TO DO> Rewrite the entries from the line containing "The height and width of the screenshot is (562, 800)." through the end of the entries, changing "screen shot" to "screenshot" and keeping everything else the same. Omit the pictures.

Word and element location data

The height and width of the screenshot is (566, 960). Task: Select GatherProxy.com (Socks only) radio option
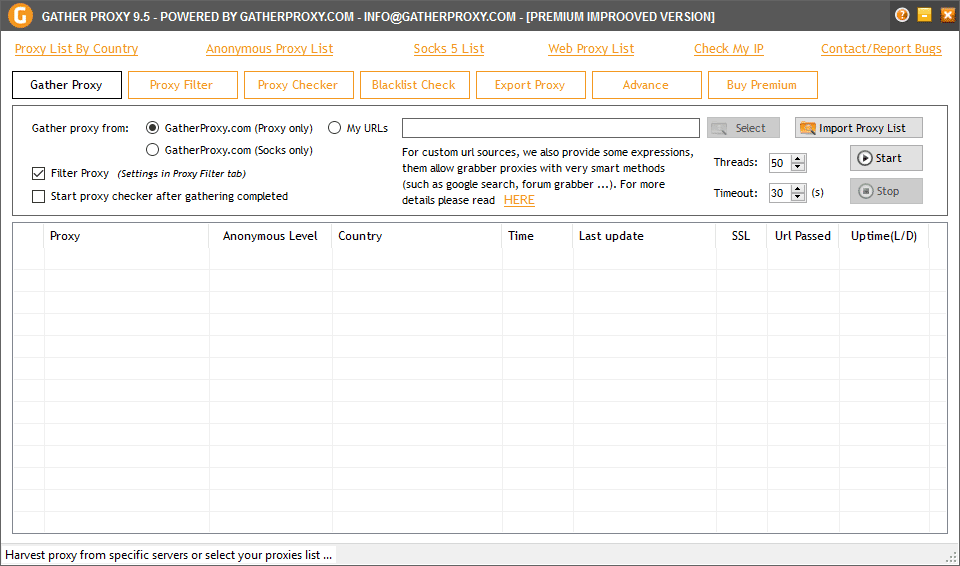153,150
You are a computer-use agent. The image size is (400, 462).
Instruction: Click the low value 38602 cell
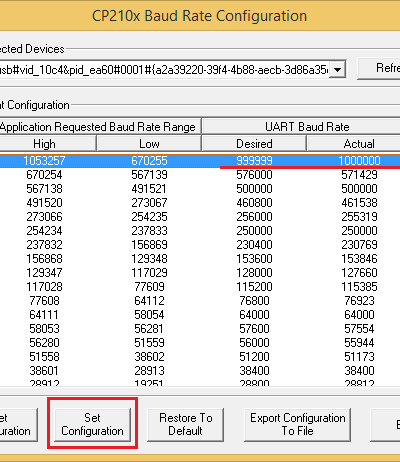(x=149, y=357)
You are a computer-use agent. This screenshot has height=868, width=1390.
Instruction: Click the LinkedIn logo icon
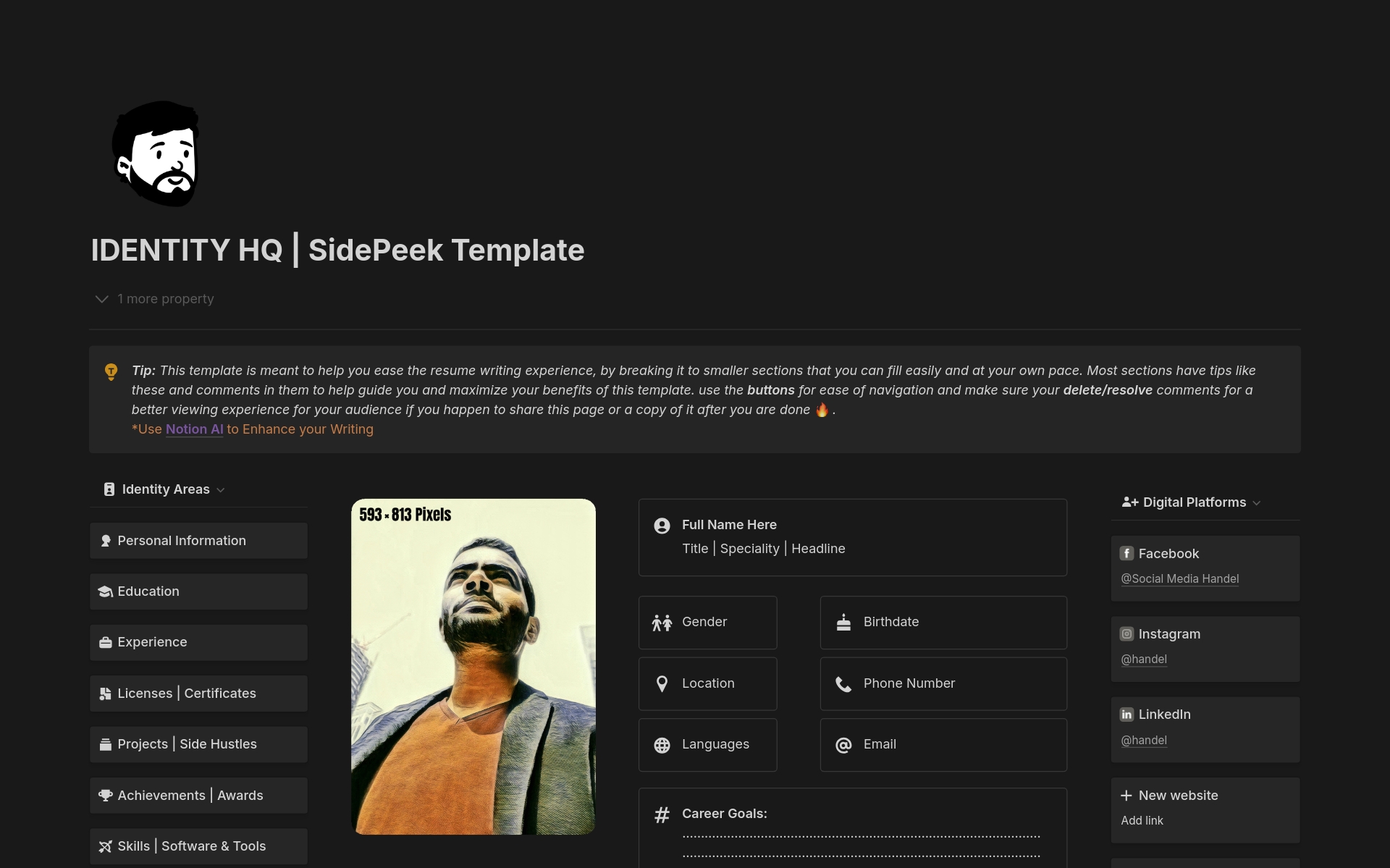[1126, 715]
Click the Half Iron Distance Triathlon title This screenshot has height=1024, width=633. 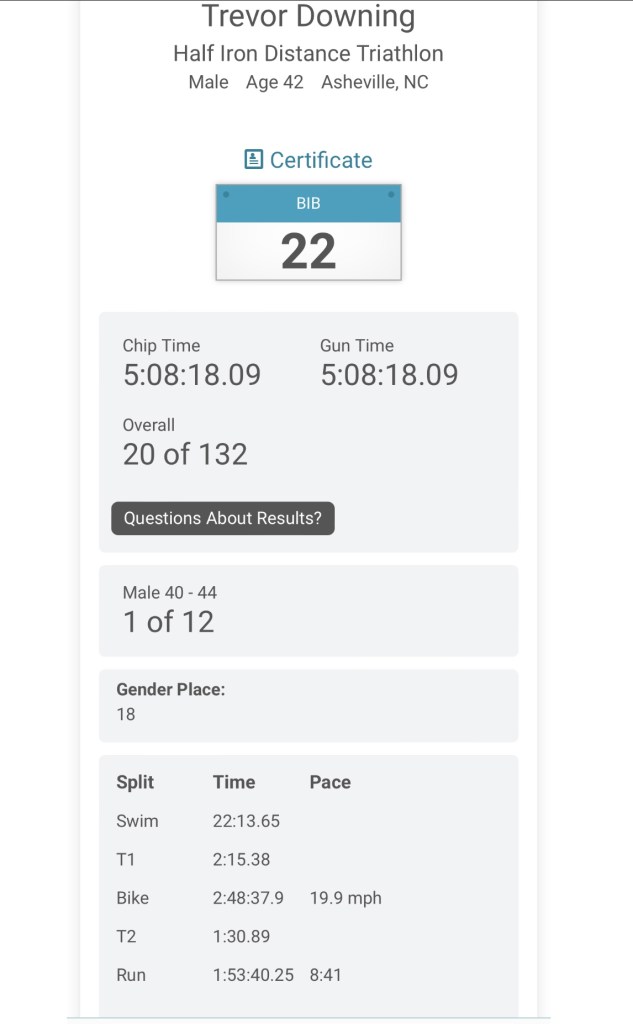click(x=308, y=53)
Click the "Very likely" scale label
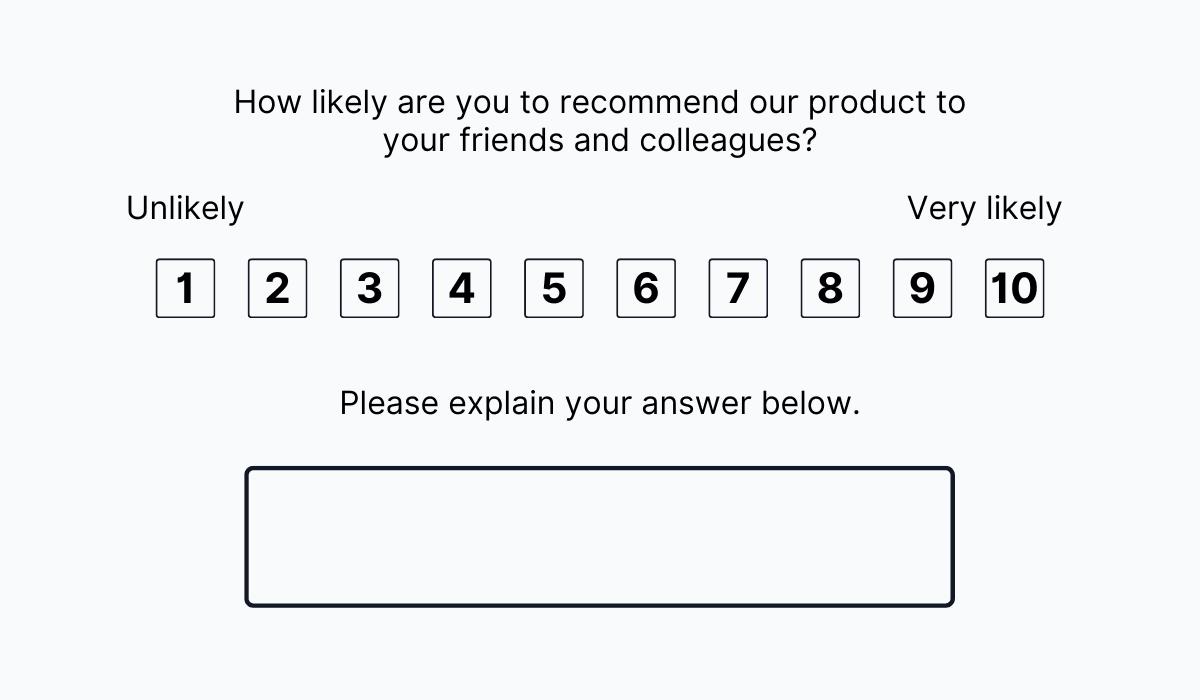The height and width of the screenshot is (700, 1200). point(984,209)
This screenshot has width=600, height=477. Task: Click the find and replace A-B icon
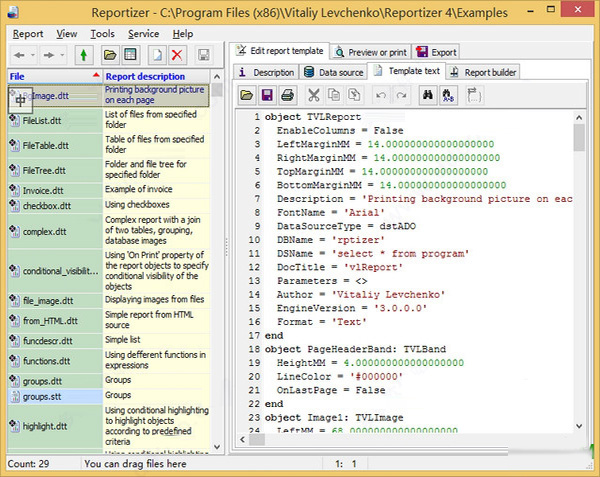tap(447, 95)
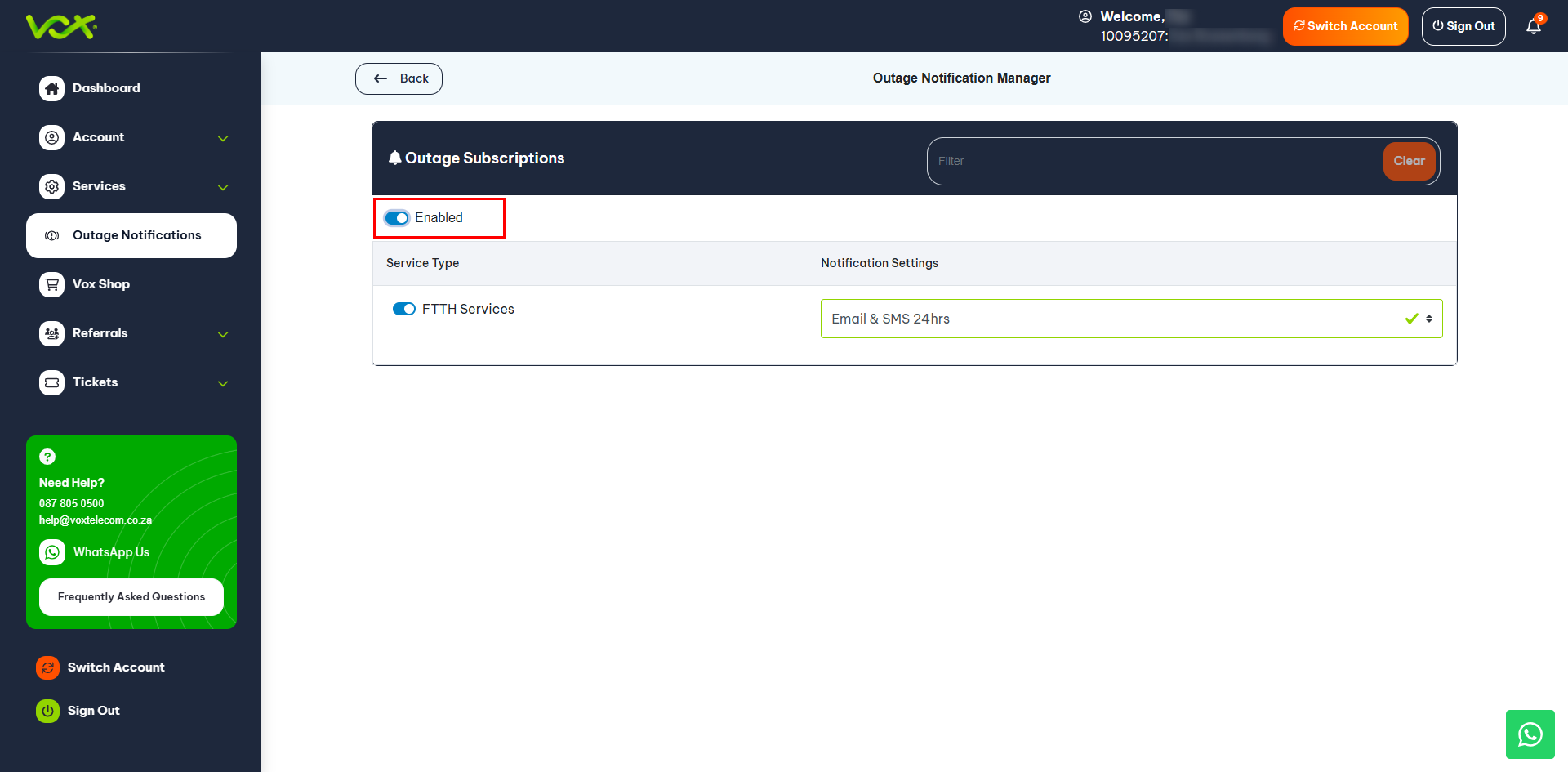Click the Back button

pyautogui.click(x=399, y=78)
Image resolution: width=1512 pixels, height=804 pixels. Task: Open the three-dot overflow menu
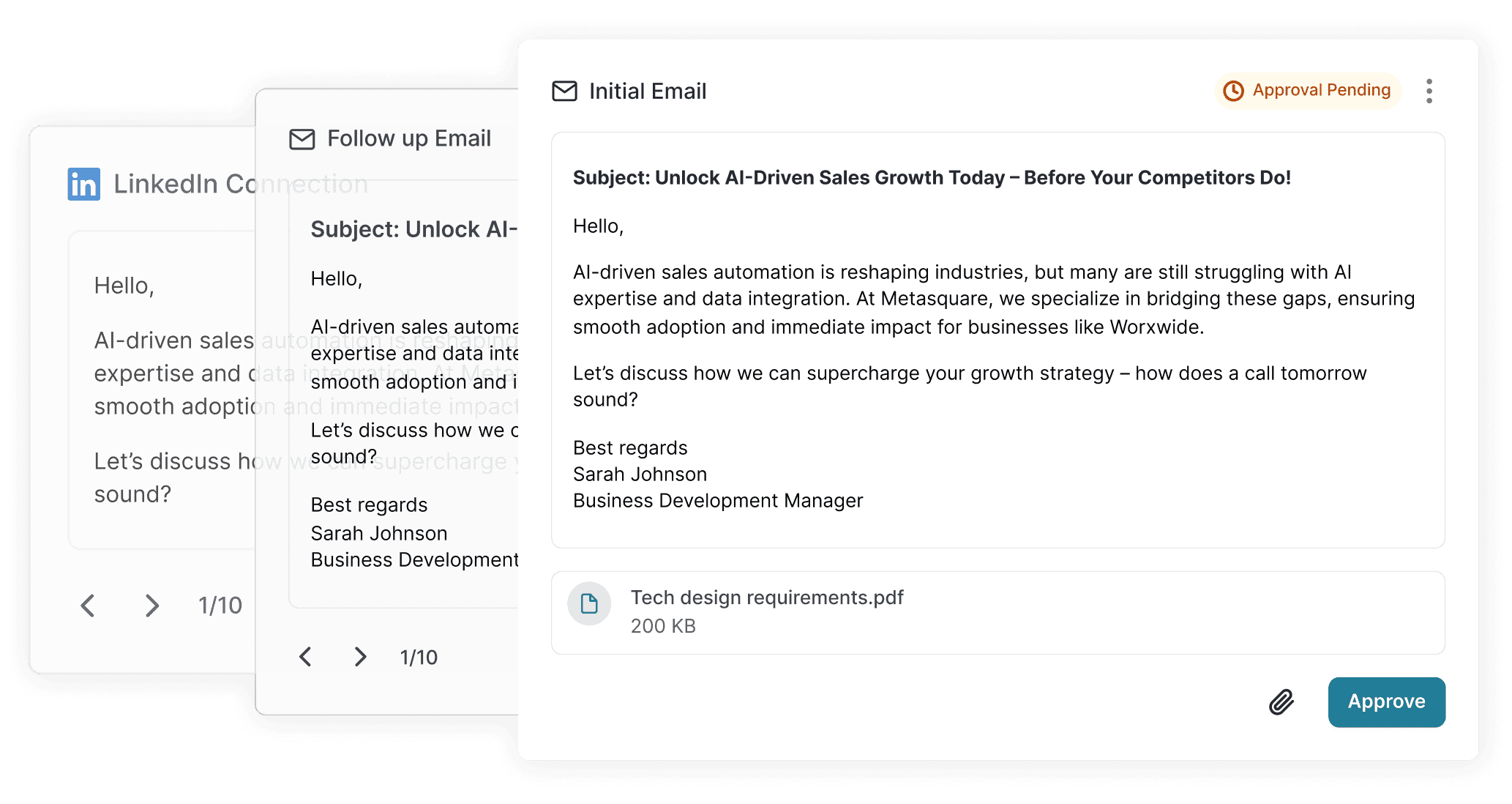(1429, 90)
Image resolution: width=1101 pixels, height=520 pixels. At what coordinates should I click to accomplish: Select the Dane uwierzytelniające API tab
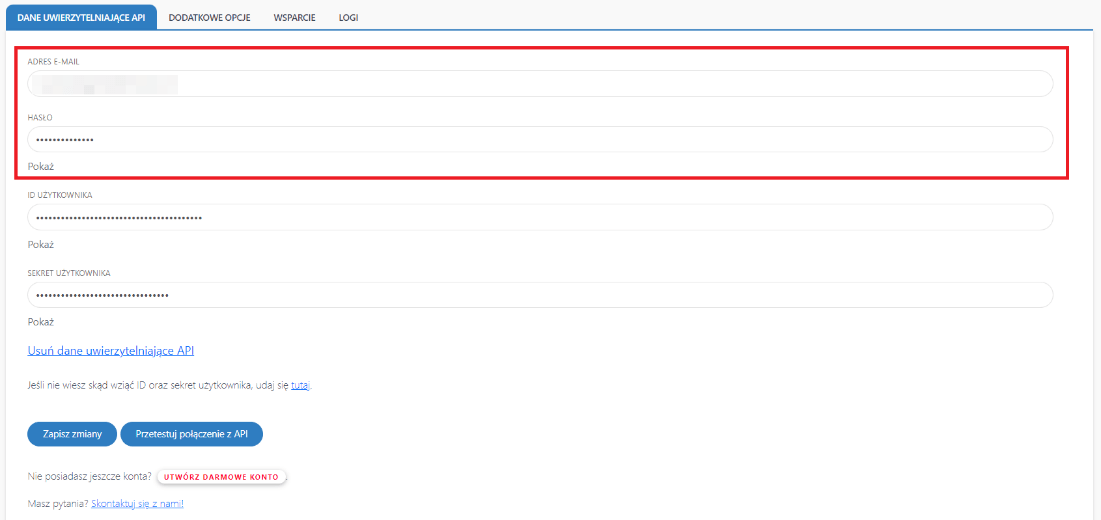pyautogui.click(x=81, y=18)
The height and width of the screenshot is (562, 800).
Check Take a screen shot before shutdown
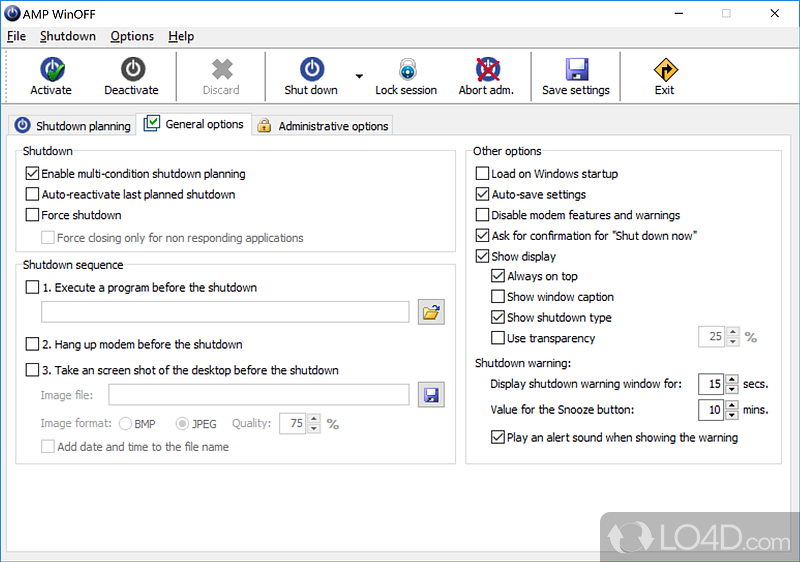(33, 370)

ANSWER TO THE PROBLEM>
The height and width of the screenshot is (562, 800).
Check Take a screenshot before shutdown
(33, 370)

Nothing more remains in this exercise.